-------- Extract provided --------

Yesterday I felt foolish wearing my hikers - so today I wore sneakers.
Wrong choice.
The sidewalks are all slippery.
It turns out that it rained last night and then the temperatures dropped to below freezing. It's foggy as heck out this morning. I hope that the temps rise above freezing so that the sidewalks are safer this evening.
Luckily, I didn't fall.
New study out of UCSF contends it's sugar, not obesity causing chronic illness.
Lustig has written and talked extensively about the role he believes sugar has played in driving up rates of chronic illness such as heart disease and diabetes. Excessive sugar, he argues, alters people's biochemistry, making them more vulnerable to metabolic conditions that lead to illness, while at the same time making people crave sweets even more.
It's sugar, not obesity, that is the real health threat, Lustig and his co-authors - public health experts Laura Schmidt and Claire Brindis - say in their paper. They note that studies show 20 percent of obese people have normal metabolism and no ill health effects resulting from their weight, while 40 percent of normal-weight people have metabolic problems that can lead to diabetes and heart disease. They contend that sugar consumption is the cause.
In other words, not everyone gains a lot of weight from over-indulging in sugar, but a large proportion of the U.S. population is eating enough of it that it's having devastating health effects, they say.
"The gestalt shift is maybe obesity is just a marker for the rise in chronic disease worldwide, and in fact metabolic syndrome, caused by excessive sugar consumption, is the real culprit," said Schmidt, a health policy professor who focuses on alcohol and addiction research.

--------

What you need to do:
1. According to the post, what percentage of normal-weight people have metabolic problems that can lead to diabetes and heart disease?
2. In the post, rewrite the passage from "The sidewalks are all" up to and including "I didn't fall.", swapping "sidewalks" for "streets" wherever it appears.
3. Extend the post about slippery sidewalks and the UCSF sugar study beyond its final sentence.

-------- Information --------

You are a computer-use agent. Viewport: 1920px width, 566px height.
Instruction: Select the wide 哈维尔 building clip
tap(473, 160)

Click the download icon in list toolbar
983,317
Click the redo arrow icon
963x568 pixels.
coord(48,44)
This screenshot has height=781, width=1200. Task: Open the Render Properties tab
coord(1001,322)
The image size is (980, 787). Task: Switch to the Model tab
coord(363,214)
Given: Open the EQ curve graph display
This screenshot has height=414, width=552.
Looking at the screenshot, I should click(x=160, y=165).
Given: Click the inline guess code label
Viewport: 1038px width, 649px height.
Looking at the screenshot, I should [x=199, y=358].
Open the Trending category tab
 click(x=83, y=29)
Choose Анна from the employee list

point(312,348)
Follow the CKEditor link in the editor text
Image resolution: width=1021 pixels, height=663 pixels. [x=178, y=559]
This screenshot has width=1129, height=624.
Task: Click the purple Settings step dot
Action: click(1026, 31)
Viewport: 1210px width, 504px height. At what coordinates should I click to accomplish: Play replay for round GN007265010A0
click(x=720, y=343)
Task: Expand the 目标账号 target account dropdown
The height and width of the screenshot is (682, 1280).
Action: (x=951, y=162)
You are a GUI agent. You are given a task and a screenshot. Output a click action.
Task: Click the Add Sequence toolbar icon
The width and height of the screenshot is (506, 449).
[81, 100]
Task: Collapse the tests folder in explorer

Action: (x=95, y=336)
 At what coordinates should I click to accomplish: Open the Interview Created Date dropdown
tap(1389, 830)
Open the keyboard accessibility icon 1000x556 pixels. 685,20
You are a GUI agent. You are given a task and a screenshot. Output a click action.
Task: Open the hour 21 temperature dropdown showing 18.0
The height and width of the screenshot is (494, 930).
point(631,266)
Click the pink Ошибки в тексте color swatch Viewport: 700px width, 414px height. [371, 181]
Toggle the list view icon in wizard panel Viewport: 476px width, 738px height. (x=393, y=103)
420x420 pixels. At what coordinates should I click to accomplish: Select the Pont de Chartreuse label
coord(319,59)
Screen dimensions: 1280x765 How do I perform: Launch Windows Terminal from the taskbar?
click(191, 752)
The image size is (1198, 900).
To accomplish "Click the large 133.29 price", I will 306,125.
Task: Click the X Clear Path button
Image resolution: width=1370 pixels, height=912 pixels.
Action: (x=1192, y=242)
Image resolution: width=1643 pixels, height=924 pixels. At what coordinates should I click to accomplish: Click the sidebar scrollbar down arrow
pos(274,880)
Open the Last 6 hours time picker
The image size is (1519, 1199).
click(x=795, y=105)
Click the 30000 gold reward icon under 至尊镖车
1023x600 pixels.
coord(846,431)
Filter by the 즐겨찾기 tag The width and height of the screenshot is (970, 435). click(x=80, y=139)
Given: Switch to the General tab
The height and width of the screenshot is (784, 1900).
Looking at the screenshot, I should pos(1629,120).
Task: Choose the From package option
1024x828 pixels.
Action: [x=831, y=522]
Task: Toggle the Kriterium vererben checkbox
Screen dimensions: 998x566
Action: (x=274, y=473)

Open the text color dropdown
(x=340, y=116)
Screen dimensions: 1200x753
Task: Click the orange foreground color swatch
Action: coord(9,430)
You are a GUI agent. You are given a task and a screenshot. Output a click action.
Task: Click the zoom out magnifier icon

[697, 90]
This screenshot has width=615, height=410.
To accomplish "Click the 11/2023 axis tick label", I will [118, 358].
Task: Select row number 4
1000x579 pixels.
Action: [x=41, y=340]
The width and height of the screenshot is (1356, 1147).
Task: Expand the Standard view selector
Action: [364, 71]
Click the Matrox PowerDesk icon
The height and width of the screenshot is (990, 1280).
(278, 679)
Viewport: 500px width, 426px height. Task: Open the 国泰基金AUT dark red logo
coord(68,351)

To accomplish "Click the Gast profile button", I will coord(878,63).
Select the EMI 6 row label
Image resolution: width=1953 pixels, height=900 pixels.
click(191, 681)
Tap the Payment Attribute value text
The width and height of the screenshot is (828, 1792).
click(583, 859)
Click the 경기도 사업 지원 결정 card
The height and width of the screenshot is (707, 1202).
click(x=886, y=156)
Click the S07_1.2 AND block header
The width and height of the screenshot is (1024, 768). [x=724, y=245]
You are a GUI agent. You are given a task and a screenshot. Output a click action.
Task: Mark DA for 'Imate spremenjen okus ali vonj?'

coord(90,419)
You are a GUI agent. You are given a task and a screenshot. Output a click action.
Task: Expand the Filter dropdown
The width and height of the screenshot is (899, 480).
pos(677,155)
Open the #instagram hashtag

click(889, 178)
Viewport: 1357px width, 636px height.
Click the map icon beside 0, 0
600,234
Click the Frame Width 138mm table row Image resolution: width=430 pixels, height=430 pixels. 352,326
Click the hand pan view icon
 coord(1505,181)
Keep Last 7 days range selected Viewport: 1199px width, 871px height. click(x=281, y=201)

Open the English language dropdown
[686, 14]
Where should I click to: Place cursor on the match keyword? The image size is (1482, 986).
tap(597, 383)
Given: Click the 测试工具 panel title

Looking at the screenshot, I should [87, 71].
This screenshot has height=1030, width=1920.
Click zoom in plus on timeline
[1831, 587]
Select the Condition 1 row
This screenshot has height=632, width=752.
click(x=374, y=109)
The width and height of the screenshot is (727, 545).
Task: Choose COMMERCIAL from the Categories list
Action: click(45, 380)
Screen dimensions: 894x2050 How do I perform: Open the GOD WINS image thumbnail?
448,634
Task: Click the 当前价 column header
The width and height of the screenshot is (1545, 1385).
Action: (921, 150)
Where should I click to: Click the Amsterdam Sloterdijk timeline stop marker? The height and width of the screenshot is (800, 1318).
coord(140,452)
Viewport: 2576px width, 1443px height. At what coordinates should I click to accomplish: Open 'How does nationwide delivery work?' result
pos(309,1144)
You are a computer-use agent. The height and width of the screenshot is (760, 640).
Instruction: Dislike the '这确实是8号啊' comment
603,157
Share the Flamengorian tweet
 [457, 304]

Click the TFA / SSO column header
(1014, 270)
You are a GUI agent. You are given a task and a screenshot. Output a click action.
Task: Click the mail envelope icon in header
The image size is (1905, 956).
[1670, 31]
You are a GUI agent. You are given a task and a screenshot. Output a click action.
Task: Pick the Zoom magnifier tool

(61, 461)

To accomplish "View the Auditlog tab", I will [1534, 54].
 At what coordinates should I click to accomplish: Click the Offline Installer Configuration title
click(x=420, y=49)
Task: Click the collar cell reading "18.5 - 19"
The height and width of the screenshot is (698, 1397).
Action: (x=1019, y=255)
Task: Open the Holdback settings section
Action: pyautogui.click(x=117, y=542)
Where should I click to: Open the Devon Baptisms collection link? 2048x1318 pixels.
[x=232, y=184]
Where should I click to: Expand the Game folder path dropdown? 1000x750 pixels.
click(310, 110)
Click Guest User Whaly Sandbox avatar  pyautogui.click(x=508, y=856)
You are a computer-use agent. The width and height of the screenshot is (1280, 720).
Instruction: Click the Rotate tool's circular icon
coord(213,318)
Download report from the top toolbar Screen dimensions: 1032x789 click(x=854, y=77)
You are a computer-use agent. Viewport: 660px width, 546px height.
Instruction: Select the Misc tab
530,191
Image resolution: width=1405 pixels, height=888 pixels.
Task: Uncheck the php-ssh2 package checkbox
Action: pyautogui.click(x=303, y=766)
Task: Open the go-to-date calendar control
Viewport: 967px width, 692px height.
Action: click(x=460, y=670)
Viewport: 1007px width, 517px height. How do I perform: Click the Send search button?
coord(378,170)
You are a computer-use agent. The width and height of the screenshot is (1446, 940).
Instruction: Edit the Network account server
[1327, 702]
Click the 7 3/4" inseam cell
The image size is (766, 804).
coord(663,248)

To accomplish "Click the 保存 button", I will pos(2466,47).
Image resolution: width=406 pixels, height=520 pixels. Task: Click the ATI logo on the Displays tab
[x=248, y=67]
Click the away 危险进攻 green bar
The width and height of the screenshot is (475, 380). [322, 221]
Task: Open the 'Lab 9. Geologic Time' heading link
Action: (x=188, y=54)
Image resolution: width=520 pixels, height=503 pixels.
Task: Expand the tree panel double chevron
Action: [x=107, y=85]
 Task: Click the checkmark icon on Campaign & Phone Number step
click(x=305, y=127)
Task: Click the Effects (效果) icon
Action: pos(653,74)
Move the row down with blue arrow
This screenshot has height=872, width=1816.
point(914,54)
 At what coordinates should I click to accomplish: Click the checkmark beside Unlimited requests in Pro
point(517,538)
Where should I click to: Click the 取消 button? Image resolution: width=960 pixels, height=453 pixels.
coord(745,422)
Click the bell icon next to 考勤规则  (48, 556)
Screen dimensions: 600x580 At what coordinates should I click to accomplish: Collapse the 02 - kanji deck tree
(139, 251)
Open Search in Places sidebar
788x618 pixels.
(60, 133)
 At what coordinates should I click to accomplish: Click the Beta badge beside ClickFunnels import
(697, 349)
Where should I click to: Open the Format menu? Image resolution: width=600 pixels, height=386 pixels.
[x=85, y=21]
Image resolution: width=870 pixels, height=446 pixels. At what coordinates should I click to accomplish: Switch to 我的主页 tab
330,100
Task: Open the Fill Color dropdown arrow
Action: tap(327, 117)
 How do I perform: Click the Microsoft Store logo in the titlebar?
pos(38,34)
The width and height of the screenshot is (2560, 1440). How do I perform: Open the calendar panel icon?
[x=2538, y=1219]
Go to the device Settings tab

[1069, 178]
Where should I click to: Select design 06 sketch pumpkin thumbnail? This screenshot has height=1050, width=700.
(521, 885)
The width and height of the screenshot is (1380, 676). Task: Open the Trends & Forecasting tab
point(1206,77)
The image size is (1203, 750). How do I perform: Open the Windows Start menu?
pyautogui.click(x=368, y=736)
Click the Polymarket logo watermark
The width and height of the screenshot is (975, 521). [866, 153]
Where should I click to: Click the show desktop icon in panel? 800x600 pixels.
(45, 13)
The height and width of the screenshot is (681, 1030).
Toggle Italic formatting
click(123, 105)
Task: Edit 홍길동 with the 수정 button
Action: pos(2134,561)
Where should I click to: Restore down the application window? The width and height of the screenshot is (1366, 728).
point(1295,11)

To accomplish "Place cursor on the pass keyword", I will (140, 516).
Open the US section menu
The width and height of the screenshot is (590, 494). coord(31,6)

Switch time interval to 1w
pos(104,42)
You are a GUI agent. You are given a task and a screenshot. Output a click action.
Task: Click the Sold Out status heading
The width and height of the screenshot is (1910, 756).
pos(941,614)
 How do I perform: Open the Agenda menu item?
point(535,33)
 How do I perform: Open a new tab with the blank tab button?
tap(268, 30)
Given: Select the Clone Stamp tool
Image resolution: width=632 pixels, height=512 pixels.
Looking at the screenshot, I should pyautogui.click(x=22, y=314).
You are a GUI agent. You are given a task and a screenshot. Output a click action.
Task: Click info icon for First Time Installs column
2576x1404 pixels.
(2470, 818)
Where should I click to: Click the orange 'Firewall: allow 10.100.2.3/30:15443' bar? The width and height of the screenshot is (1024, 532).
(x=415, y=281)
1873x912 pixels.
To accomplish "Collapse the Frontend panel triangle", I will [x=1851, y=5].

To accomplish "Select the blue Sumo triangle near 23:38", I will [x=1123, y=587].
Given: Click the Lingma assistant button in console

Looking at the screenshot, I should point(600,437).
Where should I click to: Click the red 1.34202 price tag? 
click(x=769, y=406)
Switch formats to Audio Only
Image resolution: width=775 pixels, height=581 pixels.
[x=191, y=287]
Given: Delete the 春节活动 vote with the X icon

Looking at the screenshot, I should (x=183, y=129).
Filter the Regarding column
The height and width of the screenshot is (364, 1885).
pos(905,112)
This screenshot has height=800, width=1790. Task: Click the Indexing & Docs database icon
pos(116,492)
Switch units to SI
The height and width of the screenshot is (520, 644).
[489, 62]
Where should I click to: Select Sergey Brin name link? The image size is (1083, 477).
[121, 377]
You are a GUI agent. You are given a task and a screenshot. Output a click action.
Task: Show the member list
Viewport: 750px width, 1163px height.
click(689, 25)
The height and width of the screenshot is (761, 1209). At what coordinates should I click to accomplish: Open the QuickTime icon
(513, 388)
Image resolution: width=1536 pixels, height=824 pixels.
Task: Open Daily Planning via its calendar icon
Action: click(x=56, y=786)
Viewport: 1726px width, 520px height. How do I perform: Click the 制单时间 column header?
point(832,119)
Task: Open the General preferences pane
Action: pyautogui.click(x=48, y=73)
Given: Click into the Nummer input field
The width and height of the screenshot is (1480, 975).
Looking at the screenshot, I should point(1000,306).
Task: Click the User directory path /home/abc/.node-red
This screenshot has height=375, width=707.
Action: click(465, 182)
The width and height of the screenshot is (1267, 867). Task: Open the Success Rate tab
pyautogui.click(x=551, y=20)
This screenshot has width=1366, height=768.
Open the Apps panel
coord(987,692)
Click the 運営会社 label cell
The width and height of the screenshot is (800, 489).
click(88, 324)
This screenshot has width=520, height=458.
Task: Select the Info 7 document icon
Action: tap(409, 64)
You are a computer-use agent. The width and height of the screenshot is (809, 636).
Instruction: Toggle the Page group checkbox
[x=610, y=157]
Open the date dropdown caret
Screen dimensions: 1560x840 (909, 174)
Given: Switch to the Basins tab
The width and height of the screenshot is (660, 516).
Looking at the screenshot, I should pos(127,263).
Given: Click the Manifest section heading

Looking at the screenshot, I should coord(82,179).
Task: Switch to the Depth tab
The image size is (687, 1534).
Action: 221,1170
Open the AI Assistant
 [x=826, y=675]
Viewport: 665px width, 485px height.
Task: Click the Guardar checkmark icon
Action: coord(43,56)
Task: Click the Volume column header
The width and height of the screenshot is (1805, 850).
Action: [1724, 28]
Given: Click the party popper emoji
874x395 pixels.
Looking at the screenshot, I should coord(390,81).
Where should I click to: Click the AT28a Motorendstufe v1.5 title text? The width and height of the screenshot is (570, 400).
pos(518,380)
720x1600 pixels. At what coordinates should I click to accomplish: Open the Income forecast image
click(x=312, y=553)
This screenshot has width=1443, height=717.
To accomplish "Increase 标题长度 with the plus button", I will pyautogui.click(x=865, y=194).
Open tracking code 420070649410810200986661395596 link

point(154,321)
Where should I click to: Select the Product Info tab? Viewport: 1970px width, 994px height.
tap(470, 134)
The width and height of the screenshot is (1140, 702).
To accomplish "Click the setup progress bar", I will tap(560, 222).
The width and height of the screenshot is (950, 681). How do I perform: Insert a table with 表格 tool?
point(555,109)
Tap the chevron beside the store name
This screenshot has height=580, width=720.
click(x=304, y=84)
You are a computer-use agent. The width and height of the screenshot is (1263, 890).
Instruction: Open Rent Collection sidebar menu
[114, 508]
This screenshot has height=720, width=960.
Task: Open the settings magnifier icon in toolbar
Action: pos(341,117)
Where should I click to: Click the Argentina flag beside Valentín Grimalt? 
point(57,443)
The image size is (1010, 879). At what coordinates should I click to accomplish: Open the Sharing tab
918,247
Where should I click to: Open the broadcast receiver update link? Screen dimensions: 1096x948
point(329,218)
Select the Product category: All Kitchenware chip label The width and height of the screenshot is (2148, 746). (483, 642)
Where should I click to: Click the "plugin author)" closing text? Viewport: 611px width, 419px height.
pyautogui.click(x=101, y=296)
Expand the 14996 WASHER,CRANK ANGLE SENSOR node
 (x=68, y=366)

--------

Responses per task:
1. 40 percent

2.
The streets are all slippery.
It turns out that it rained last night and then the temperatures dropped to below freezing. It's foggy as heck out this morning. I hope that the temps rise above freezing so that the streets are safer this evening.
Luckily, I didn't fall.

3.
Americans eat and drink roughly 22 teaspoons of sugar every day - triple what they consumed three decades ago - and most people aren't even aware of the various ways sugars sneak into their diets, often via breads and cereals and processed foods. Terms that identify sugars on labels include sucrose, glucose, fructose, maltose, hydrolysed starch and invert sugar, corn syrup and honey.
New study out of UCSF contends it's sugar, not obesity causing chronic illness.
Since there's no chronic disease that *only* obese people get (i.e., thin people get The Diabetes, too), that's not exactly a shocker. (Er, to me. I know there are tons of people who think that OMGDEATHFATZ, but they are wrong.)
And I believe that sugar is not the healthiest thing in the world. But it's SO TASTY!!!!!!
invert sugar
I'm picturing a bag of sugar hanging upside down from a jungle gym.
I'm picturing a bag of sugar hanging upside down from a jungle gym.
Doing sugar crunches.
Back in the nineteenth century "invert sugar" would mean "gay sugar."
Since there's no chronic disease that *only* obese people get (i.e., thin people get The Diabetes, too), that's not exactly a shocker.
I'm not disputing the research, but this is a logical fallacy. Non-smokers can get lung cancer, that does not mean that smoking can't cause lung cancer.
Since there's no chronic disease that *only* obese people get (i.e., thin people get The Diabetes, too), that's not exactly a shocker. (Er, to me. I know there are tons of people who think that OMGDEATHFATZ, but they are wrong.)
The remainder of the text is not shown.